--- Provided material ---

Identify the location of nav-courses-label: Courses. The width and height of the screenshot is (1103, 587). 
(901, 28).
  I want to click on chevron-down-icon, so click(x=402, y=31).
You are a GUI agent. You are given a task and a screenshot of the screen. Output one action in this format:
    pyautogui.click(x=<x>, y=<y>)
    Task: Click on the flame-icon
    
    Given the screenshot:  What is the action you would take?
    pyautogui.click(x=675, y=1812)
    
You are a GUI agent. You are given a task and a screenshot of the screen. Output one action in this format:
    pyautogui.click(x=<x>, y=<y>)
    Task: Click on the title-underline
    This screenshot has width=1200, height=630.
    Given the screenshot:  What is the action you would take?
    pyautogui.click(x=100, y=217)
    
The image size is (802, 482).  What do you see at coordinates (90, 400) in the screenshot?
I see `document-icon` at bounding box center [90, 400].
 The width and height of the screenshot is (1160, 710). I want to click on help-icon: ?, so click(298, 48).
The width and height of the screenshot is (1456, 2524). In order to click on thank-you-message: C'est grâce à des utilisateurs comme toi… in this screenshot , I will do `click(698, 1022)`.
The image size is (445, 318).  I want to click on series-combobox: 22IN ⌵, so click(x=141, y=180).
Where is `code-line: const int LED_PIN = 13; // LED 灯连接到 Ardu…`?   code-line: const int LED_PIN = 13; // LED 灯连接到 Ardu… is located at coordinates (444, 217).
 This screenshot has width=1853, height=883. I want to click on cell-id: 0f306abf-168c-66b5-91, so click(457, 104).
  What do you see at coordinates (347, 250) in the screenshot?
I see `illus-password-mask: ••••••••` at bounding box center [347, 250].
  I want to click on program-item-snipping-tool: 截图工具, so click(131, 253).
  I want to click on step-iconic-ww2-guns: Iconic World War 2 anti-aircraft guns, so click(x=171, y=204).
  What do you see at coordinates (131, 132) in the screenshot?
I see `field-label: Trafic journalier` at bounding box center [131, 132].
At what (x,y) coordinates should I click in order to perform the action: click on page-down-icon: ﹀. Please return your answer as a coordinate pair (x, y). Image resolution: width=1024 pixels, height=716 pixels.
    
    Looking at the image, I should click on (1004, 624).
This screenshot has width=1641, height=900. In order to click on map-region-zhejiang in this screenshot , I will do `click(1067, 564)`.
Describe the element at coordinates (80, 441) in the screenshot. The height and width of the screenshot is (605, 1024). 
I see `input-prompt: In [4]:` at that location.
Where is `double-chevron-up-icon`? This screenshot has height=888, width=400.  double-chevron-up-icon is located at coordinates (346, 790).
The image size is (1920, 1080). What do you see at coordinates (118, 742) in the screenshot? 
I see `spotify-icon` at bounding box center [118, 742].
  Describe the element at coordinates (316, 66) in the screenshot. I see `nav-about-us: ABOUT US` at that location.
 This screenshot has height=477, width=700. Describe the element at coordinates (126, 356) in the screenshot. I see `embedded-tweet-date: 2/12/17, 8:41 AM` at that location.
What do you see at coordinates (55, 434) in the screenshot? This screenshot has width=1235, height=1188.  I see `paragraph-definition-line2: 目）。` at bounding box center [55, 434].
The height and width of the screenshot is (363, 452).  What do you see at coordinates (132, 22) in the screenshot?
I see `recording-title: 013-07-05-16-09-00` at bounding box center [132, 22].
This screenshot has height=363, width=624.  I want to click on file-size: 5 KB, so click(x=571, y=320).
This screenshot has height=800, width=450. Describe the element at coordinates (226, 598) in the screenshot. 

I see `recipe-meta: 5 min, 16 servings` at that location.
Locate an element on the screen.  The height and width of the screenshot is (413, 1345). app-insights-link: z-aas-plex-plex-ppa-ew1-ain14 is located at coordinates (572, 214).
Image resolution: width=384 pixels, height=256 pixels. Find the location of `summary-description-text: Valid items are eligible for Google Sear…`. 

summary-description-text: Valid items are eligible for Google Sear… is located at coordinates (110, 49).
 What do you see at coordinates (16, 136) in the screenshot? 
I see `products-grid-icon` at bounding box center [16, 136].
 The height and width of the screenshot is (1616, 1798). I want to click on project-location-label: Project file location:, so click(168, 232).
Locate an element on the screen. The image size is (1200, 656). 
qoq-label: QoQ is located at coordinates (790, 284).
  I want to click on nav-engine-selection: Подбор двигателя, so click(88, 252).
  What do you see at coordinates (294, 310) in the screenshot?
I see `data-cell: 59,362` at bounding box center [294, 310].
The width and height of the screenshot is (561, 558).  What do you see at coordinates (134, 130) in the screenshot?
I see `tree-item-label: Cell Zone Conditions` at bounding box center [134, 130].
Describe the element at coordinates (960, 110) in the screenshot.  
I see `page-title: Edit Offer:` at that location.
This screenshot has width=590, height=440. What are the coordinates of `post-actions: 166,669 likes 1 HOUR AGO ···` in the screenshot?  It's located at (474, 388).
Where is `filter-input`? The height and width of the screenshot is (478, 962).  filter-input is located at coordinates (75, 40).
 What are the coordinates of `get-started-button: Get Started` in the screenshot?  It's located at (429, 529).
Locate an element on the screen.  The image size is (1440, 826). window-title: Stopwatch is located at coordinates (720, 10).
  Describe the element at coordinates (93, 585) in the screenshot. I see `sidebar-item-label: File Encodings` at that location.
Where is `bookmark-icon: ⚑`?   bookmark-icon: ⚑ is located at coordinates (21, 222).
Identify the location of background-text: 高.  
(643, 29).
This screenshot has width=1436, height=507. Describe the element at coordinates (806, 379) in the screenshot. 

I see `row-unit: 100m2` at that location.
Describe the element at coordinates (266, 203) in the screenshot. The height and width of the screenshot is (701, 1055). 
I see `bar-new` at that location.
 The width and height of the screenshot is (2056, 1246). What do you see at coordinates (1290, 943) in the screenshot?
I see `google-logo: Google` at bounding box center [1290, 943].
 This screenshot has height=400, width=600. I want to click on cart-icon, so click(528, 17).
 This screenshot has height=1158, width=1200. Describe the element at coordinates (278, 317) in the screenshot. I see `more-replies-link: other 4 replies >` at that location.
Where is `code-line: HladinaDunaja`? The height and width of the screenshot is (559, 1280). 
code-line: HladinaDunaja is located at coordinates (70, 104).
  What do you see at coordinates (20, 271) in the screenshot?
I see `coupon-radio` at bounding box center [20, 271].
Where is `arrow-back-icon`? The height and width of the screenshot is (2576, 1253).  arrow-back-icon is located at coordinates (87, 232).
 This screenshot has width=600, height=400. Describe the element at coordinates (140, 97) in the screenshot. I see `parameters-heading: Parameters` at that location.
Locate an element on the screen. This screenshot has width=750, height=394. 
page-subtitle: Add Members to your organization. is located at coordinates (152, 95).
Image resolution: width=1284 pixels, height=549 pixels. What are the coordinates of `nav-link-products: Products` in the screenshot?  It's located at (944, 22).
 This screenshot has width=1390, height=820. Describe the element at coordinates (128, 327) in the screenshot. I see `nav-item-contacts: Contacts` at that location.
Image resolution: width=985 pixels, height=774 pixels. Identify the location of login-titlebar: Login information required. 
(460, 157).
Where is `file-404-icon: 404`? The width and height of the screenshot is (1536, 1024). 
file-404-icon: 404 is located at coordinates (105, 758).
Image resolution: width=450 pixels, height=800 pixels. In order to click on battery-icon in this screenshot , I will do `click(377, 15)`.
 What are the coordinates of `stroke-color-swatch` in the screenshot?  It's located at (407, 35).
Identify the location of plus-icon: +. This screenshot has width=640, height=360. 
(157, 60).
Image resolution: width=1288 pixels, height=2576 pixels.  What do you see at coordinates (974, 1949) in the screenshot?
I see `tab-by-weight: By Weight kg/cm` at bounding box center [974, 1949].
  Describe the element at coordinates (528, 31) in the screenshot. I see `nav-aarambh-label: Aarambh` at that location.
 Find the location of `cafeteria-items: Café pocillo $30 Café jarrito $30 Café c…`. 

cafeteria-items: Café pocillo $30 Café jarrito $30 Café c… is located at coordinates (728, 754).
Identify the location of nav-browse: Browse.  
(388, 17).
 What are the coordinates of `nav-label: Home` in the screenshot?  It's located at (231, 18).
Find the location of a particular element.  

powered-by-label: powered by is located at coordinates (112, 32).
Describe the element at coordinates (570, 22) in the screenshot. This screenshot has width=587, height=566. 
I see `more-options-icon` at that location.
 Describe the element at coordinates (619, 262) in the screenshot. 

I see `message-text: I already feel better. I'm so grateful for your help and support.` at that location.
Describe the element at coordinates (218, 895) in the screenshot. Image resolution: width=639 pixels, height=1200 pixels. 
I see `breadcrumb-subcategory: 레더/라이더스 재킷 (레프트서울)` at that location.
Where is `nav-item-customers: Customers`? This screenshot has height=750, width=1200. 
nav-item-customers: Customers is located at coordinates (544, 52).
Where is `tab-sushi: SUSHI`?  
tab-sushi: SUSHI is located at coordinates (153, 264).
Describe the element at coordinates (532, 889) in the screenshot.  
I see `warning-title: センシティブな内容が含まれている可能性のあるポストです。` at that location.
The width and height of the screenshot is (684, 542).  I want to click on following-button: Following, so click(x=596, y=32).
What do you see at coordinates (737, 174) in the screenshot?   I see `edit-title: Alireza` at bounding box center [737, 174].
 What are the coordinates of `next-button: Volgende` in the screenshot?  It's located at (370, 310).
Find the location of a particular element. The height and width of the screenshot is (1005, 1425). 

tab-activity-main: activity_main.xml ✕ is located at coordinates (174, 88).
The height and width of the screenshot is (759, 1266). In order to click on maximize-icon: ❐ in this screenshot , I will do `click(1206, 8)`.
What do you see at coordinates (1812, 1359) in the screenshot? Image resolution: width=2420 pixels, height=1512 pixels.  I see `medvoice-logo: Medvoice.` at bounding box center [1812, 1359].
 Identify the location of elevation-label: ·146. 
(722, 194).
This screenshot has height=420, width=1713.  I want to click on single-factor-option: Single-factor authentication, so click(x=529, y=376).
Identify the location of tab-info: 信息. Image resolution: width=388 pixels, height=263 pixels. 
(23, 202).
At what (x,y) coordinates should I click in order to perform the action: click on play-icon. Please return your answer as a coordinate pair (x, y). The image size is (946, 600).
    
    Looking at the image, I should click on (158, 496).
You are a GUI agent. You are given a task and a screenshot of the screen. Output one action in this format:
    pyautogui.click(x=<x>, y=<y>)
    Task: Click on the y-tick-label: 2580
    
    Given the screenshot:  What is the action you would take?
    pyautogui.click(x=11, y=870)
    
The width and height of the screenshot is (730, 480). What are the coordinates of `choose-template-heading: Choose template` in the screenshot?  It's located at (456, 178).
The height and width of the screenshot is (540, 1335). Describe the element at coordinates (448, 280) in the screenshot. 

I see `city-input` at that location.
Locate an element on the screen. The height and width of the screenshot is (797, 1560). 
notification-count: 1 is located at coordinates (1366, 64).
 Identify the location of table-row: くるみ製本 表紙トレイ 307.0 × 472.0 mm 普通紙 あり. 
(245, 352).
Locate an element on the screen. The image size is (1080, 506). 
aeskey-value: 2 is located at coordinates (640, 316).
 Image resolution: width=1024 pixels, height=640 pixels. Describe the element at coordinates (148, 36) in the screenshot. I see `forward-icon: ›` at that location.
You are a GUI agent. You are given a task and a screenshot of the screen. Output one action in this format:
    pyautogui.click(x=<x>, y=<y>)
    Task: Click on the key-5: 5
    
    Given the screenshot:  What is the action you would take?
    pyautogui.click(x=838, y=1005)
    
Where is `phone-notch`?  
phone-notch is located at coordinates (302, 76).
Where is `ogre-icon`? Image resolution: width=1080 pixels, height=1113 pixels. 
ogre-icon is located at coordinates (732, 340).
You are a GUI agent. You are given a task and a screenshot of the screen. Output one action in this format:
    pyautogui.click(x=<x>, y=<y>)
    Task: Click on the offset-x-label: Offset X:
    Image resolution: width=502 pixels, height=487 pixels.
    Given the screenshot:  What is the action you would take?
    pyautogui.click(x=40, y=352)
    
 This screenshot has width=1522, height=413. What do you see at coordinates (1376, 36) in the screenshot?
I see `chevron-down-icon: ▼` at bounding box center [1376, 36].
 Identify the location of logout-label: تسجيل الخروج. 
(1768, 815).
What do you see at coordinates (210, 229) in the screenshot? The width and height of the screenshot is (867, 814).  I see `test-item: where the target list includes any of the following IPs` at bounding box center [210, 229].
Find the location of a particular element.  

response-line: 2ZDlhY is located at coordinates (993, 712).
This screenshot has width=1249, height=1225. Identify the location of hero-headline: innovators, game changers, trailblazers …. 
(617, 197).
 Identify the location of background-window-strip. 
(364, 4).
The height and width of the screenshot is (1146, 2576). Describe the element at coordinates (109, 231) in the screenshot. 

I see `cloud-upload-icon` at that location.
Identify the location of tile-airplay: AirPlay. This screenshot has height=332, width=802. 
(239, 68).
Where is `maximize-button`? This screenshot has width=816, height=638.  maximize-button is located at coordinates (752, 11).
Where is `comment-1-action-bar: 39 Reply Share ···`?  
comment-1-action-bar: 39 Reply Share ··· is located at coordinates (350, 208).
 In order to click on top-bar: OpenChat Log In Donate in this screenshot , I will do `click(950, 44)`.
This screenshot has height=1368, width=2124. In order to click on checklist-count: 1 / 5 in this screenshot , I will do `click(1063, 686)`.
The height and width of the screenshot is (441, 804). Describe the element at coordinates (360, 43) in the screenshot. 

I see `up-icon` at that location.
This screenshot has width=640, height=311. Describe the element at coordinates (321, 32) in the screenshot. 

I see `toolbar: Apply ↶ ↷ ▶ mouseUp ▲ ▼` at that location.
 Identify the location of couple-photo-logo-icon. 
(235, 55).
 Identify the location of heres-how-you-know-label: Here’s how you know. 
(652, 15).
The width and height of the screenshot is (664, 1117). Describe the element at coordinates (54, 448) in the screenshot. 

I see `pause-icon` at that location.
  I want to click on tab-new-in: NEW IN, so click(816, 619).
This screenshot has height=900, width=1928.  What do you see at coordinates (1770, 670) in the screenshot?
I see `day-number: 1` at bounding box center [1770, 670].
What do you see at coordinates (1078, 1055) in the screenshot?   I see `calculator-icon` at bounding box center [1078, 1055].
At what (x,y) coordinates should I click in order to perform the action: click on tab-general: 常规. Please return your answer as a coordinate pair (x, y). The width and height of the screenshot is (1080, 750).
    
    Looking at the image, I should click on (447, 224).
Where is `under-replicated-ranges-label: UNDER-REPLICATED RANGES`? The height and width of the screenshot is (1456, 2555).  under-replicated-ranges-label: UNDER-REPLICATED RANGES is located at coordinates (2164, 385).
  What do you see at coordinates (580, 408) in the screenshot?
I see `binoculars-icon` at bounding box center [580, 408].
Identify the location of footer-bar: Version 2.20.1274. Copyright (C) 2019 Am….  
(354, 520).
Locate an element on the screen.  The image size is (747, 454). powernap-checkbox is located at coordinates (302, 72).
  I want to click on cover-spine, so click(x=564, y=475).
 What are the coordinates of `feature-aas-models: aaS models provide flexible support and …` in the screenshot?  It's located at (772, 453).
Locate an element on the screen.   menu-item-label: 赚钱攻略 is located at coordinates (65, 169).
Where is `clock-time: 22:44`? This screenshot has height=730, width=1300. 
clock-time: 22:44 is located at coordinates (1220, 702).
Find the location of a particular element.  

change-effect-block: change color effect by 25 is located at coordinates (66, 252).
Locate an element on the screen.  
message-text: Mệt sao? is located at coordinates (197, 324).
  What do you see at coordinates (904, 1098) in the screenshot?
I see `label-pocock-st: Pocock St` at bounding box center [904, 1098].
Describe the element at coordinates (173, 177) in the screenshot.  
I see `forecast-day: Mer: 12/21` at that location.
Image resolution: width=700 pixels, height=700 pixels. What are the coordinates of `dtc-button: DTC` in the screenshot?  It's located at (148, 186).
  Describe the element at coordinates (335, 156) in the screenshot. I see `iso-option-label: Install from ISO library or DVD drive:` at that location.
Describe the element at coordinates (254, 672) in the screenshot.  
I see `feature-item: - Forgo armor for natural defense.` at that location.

---

About this task ::
Repeat, word for word, the data from the line with "The width and height of the screenshot is (1456, 2524)." up to and including the line with "center [131, 132].".

Answer to this exercise ::
The width and height of the screenshot is (1456, 2524). In order to click on thank-you-message: C'est grâce à des utilisateurs comme toi… in this screenshot , I will do `click(698, 1022)`.
The image size is (445, 318).  I want to click on series-combobox: 22IN ⌵, so click(x=141, y=180).
Where is `code-line: const int LED_PIN = 13; // LED 灯连接到 Ardu…`?   code-line: const int LED_PIN = 13; // LED 灯连接到 Ardu… is located at coordinates (444, 217).
 This screenshot has width=1853, height=883. I want to click on cell-id: 0f306abf-168c-66b5-91, so click(457, 104).
  What do you see at coordinates (347, 250) in the screenshot?
I see `illus-password-mask: ••••••••` at bounding box center [347, 250].
  I want to click on program-item-snipping-tool: 截图工具, so click(131, 253).
  I want to click on step-iconic-ww2-guns: Iconic World War 2 anti-aircraft guns, so click(x=171, y=204).
  What do you see at coordinates (131, 132) in the screenshot?
I see `field-label: Trafic journalier` at bounding box center [131, 132].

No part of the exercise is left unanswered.